## Excerpted text
· · · · ·
I mean he very clearly thinks he's right about all those "Jerks" being kind of
over-inflated.

If he's right, then the very best, very most creative and correct people who
have vision and the most (deserved) self-confidence are still "Jerks" if they
recognize that any of their peers are bloom'in idjits.

And the bloom'in people taking pot-shots at them, like this author, are then
"Not Jerks"...

right... got it.

So unless everyone is exactly equal in worth, nearly everybody with awareness
is a "Jerk", and many, but not all, of them are wrong.

------
lunias
That's like, your opinion, man. Maybe stop being a jerk and try and see things
from my perspective...

I think a jerk is just someone who evades / sabotages communication efforts
around the analysis of a given action. Or someone who knowingly holds onto bad
assumptions in the presence of new information.
· · · · ·
## Dataset rows
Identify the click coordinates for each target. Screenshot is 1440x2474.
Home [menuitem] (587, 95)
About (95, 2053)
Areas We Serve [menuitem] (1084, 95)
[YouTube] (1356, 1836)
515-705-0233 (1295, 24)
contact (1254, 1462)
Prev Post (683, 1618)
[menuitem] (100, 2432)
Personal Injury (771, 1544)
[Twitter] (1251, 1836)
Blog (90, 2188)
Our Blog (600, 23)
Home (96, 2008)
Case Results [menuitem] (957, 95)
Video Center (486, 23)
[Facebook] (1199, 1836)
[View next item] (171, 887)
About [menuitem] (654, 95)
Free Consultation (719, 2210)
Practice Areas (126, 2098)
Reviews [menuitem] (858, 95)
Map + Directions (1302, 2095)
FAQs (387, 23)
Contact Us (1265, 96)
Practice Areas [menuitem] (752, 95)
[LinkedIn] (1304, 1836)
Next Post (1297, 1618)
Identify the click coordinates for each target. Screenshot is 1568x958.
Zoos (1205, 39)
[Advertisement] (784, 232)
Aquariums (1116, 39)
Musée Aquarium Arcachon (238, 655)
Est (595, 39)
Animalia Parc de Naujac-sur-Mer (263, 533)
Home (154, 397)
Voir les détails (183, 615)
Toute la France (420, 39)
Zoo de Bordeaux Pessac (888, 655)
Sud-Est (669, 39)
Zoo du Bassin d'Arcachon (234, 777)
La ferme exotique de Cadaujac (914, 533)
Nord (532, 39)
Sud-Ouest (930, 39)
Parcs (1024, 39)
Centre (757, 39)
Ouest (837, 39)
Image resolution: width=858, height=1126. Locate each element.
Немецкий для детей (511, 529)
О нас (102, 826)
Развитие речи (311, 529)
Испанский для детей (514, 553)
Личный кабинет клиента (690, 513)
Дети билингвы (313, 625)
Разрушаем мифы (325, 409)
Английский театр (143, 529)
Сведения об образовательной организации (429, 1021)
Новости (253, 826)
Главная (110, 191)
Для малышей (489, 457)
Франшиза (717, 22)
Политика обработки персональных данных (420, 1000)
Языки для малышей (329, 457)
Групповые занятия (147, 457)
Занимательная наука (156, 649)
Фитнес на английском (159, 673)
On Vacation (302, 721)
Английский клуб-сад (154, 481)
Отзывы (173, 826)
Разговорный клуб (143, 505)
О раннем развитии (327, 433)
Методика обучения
· · · · ·
## What you are asked to do
Please carry on the forum thread about who counts as a jerk, starting right after its final sentence. The items are separate material with no connection to the forum thread about who counts as a jerk.

## Answer to this task
The first line of defense against jerks is communication. It seems that more
jerks emerge when communication is stifled and mutual understanding is never
reached.

------
mft_
I found this an odd article to read. Some of it seemed exceptionally
interesting and insightful, while other parts felt very /r/iam14andthisisdeep.

(Maybe my jerkish fraction failed to empathise with some parts!)

------
thsealienbstrds
I really hope that's not true.

------
drannex
Good.